ISLE OF MAN
The Isle of Man has its own government, is a recognised separate country amongst the British Isles, however is not actually part of the U.K., but a British crown dependency. Also known as 'Mann', the island sits in the Irish sea, and the country has the worlds oldest continuous parliament, the Tynwald, which is 1000 years old. It was part of the Norwegian Kingdom of the Hebrides until the 13th century, when it was ceded to Scotland, coming under the British crown in 1765.
The Isle of Man lies in the Irish Sea mid-way between Ireland and Britain, and is an island of hills and glens, cliffs and sandy beaches, and picturesque harbours. 'Mann' probably derives from the name of the old Celtic sea god, Manannan Mac Lir. Today's population of about 80,000 speak English, but the original language here is Manx Gaelic. Manx died as a commonly spoken community language, with the last native Manx speaker in 1974, but has recently been revived. Today the Isle of Man is famous for the annual 'T.T.' motor-cycle races, and the tail-less Manx cat.
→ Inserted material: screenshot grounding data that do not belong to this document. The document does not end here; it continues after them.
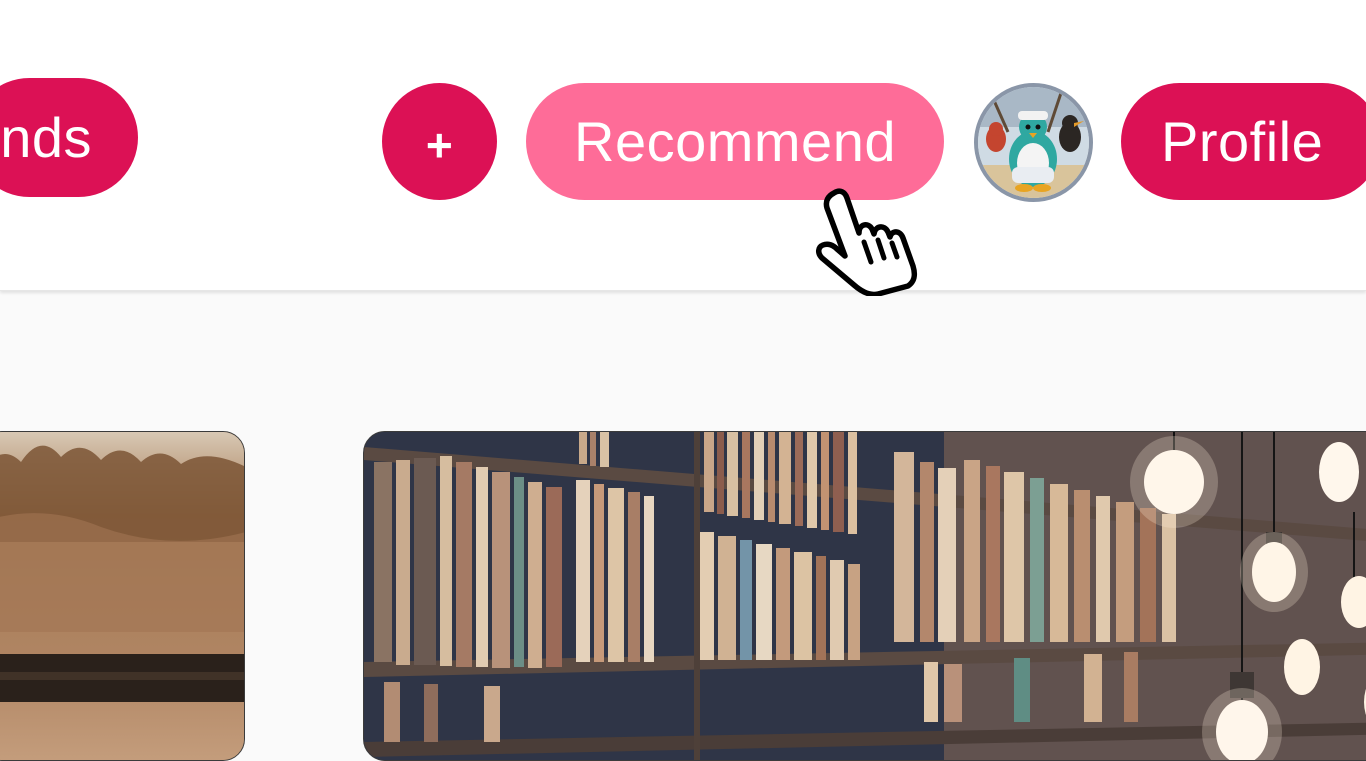 This screenshot has width=1366, height=761. I want to click on recommend-button: Recommend, so click(735, 142).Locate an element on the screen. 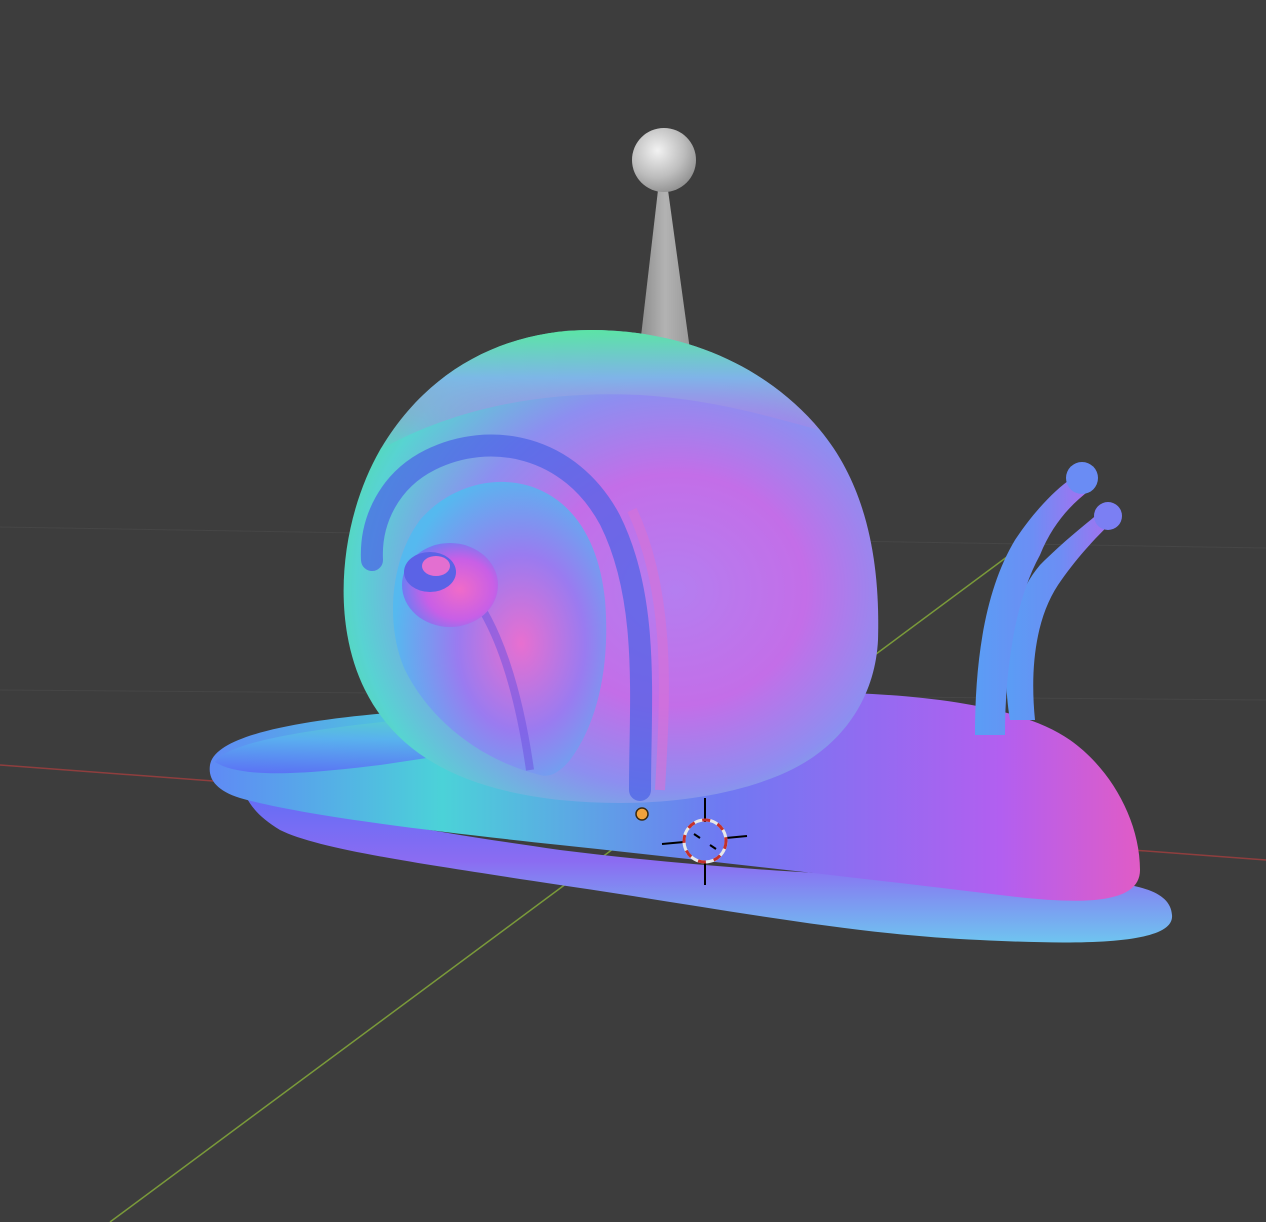 This screenshot has height=1222, width=1266. light-gizmo is located at coordinates (664, 239).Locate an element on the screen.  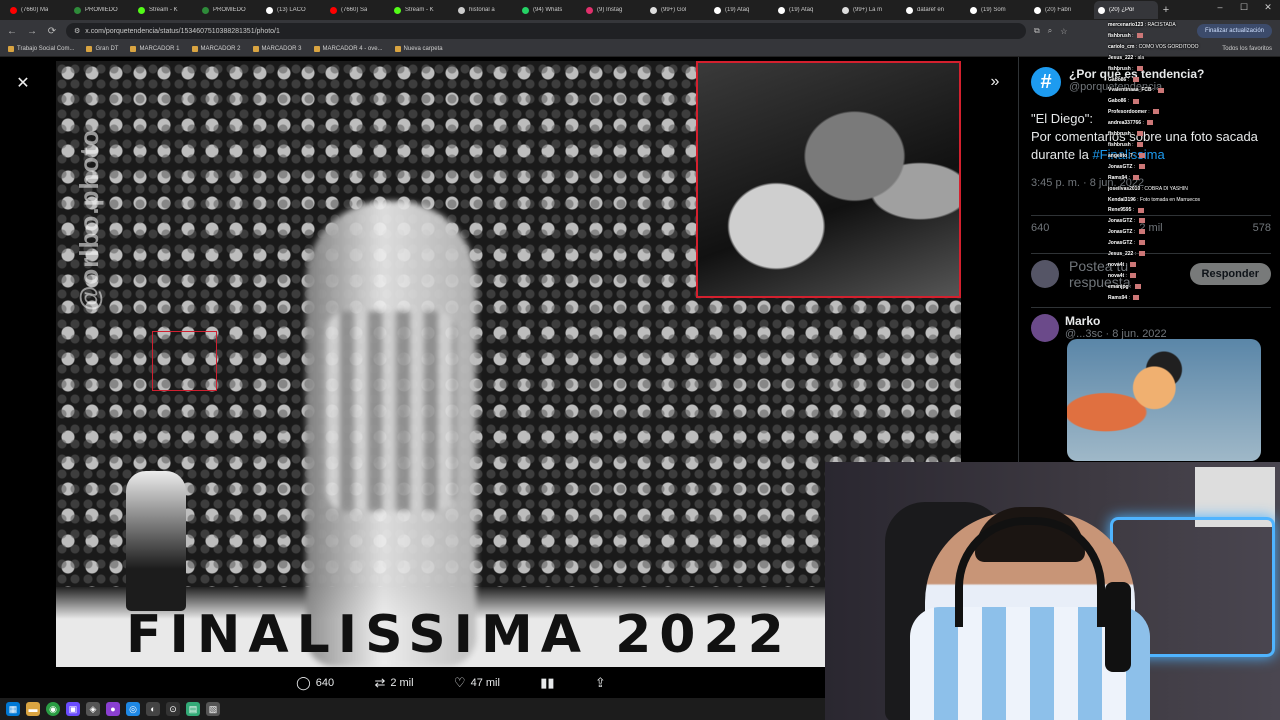
reload-icon: ⟳ is located at coordinates (52, 32).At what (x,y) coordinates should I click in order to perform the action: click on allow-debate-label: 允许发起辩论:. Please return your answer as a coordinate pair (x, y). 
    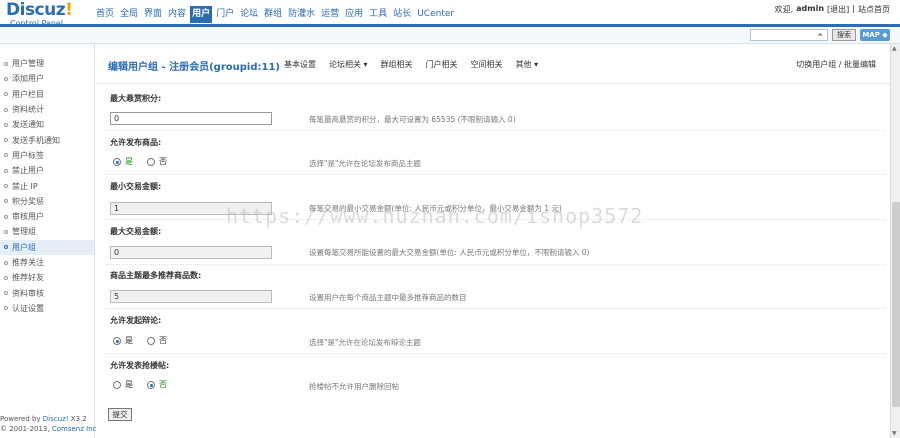
    Looking at the image, I should click on (136, 320).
Celtic people were in Mann 2500 years ago, and were largely ignored by the Roman occupiers of Britain. Around 500 A.D. Celtic monks brought Christianity to Mann, and built tiny chapels called 'keeills' and memorial stone crosses (204 around the island), ranging from relatively plain to intricately carved with interlaced knotwork, and some Ogham inscriptions (a system of marks that equated to letters).
In the late 8th century Viking raiders came to the island, and their influence subtly changed the artwork, with added Runic inscriptions. The last Viking King of Mann died in 1265. The next few hundred years were a struggle between Vikings, Scots and English for the Lordship of Mann. By the early 1400s the English controlled the island, and Henry 4th made the Stanleys kings of Mann, ruling until 1736.
Manx history is by no means as simple as described above, and more details can be found via our links page.
The Isle of Man flag is red with the Trinacria emblem in the centre, the 'Trie Cassyn', or the 'Three Legs of Man'. The symbol is thought to have been brought in by Alexander 3rd of Scotland around 1266, as he expelled the Vikings from Man. The armoured legs are joined at the thigh, bent at the knee, and the toes point clockwise.